Recently I was working with a customer to put together an initial product backlog for a development effort. The purpose of the effort was to build a minimum viable product (MVP) as a first version of their application to take to market. The backlog was based on a list of requirements that the customer had spent a lot of time thinking about so the user stories were relatively easy to write. The rub came when it was time to prioritize the stories so that we could lay them out into a rough development plan. Because they had spent so much time thinking about the requirements and had also built a proof of concept, for them, each requirement was critical and had to be there to qualify as an MVP. Therefore, predictably, as we went through the stories, each one was a “high” priority.

This is not an unheard of scenario as customers often have difficulty admitting that they could live without certain features. As agile practitioners, however, we know that once development starts, priorities and requirements inevitably change and features initially deemed critical are dropped and new features never before thought of become critical. However, even though we know that this will be the case, it is not productive to try to convince the customer that their critical features won’t actually end up being critical in the end. This can lead to arguments and a loss of trust if the customer thinks you are trying to convince them they are wrong.

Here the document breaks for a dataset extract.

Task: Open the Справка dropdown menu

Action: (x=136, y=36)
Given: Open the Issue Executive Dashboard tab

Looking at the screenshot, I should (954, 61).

So how do we get a customer to prioritize when everything is a priority? One answer: Change the question

Rather than phrasing the prioritization question as, “What features are most critical and what could you live without?”, instead use a quality and testing approach. Ask, “Which features will require the most testing and therefore should be added earlier?” In a well-designed agile project, features added earlier are subject to more regression testing than those added later, resulting in higher confidence in the correctness features. Re-phrasing the question in this way allows you to

  1. Acknowledge and support the customer’s belief in the criticality of including all features
  2. Gain a feeling for the customer’s underlying understanding of the actual criticality of the features
  3. Get the customer over the hump and allow a base prioritization for planning

Once I approached the customer with this modified question, the customer was able to comfortably change several stories from high priority to medium or low priority and the backlog and the release plan fell out naturally.